HOW TO COMPLETE THIS TASK: Check every line of the data below for the word "Switch". Copy the ones that have it.
::: INFORMATION
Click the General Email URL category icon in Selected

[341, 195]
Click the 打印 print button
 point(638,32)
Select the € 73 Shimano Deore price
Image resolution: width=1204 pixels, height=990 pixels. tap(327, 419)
::::::
::: INFORMATION
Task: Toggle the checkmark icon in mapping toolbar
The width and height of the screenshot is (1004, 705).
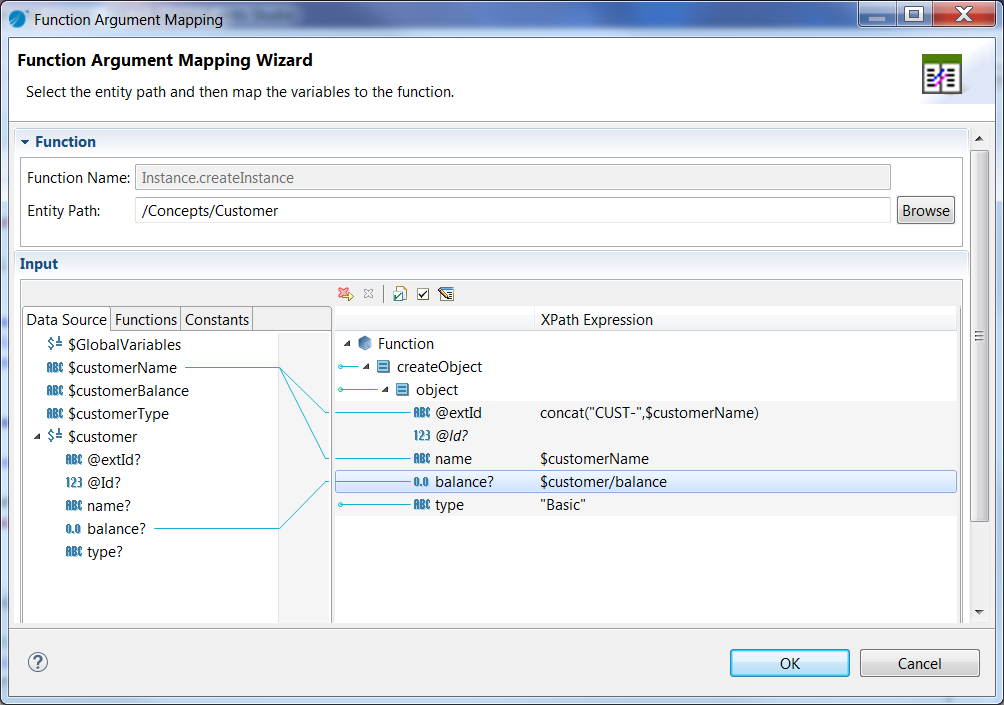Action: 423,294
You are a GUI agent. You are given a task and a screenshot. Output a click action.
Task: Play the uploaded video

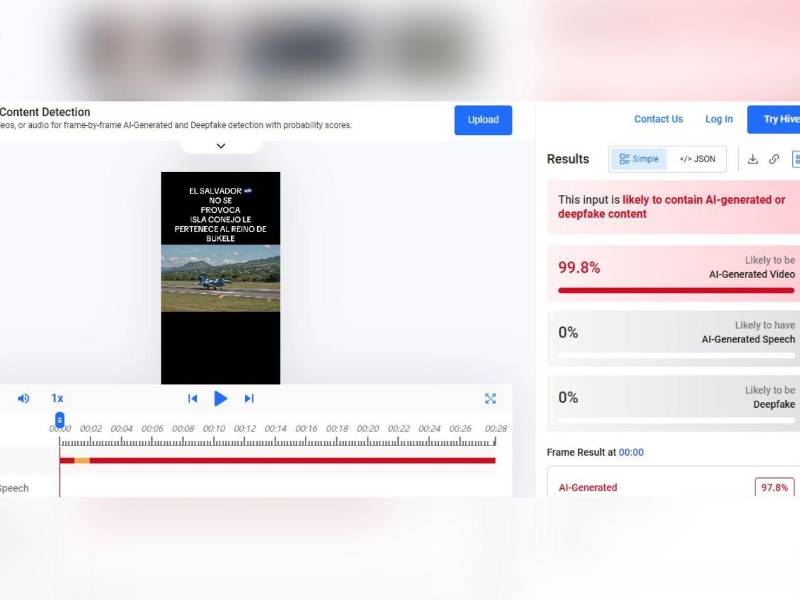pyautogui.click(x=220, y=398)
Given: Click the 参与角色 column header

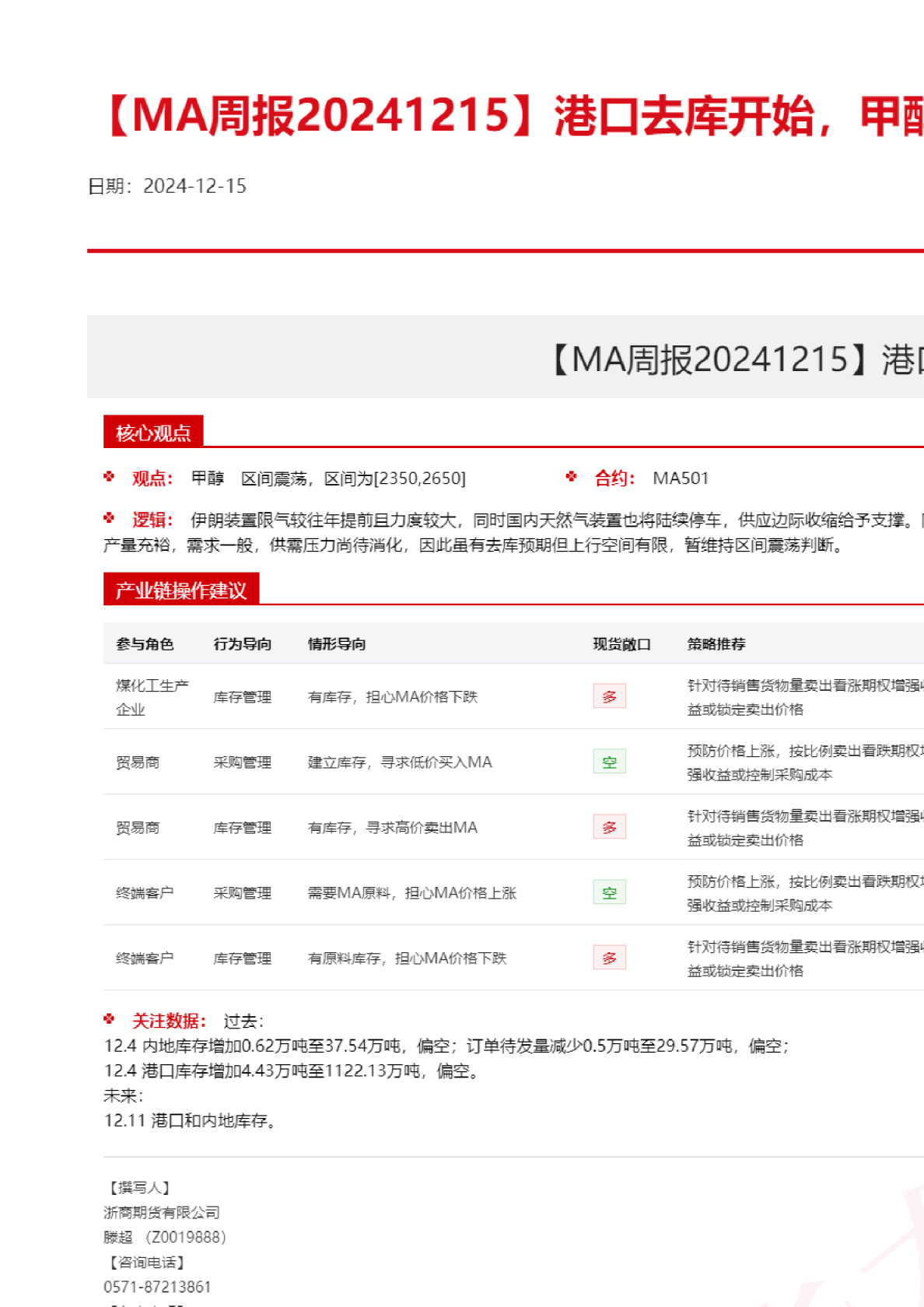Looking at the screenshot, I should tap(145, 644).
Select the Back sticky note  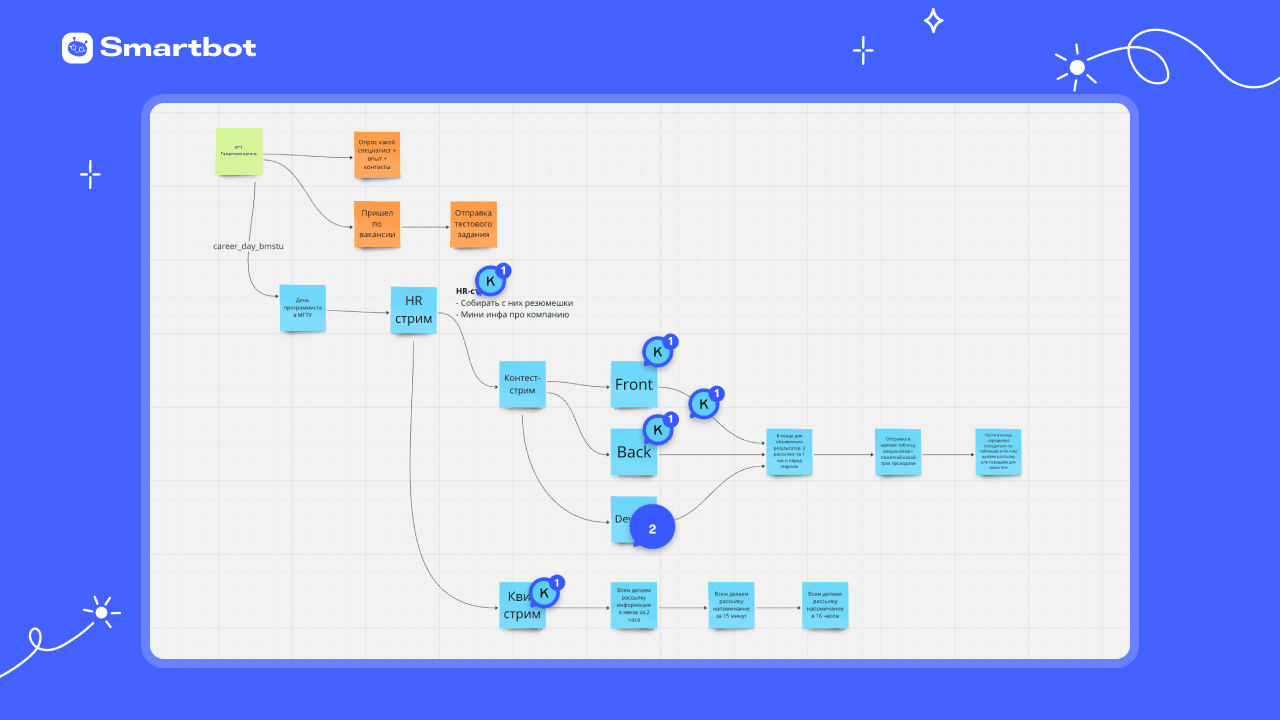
::::::
::: INFORMATION
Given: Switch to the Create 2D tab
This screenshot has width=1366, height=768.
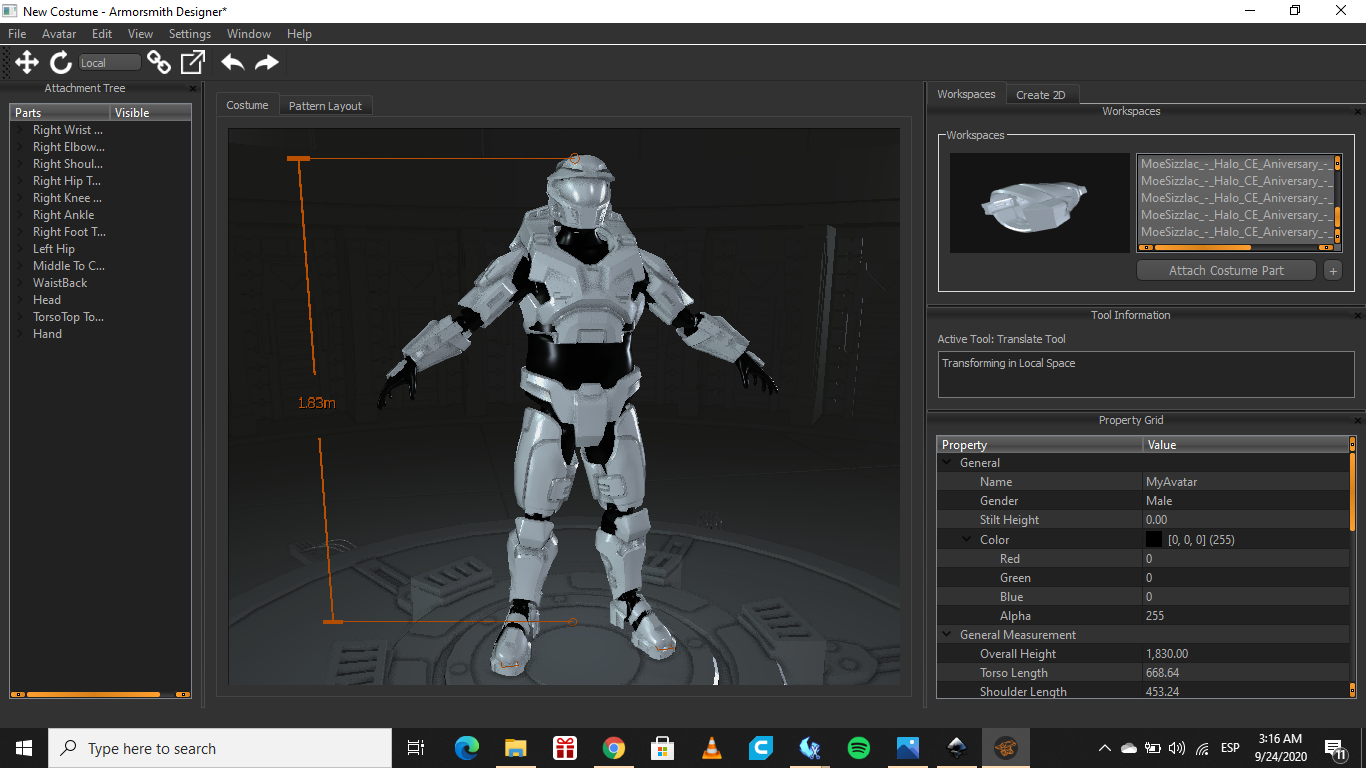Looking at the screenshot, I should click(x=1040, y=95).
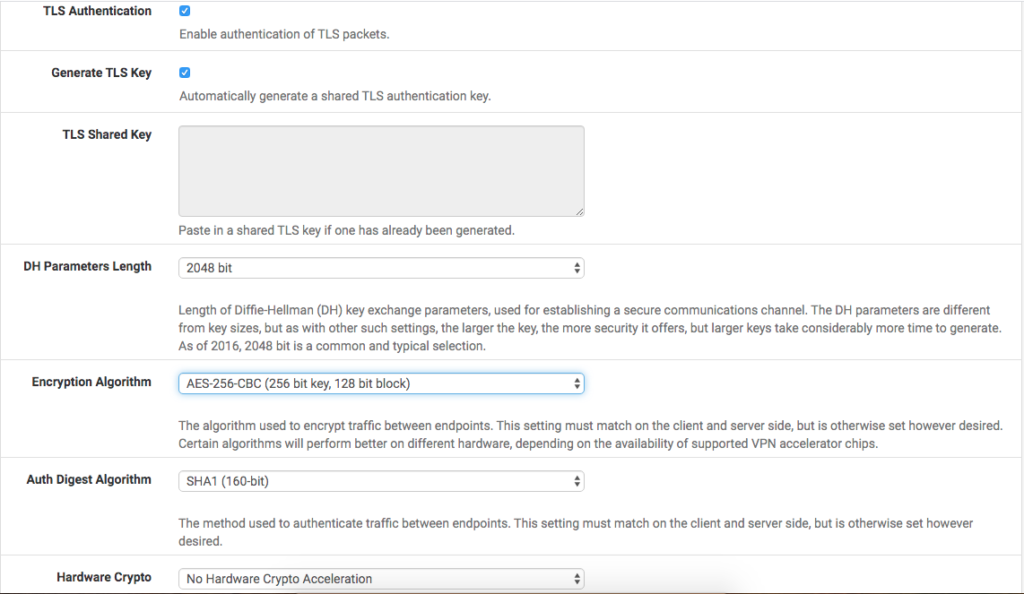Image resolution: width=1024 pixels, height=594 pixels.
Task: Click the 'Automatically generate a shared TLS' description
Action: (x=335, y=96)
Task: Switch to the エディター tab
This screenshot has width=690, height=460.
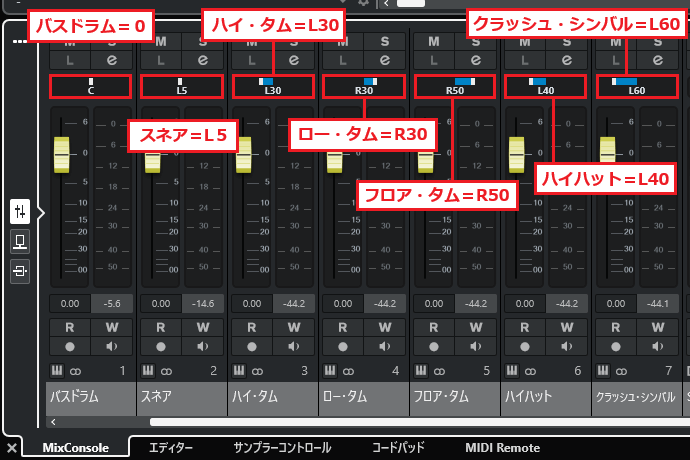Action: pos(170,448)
::::::
TASK RESPONSE:
Given: Switch to the Create 2D tab
Task: Switch to the エディター tab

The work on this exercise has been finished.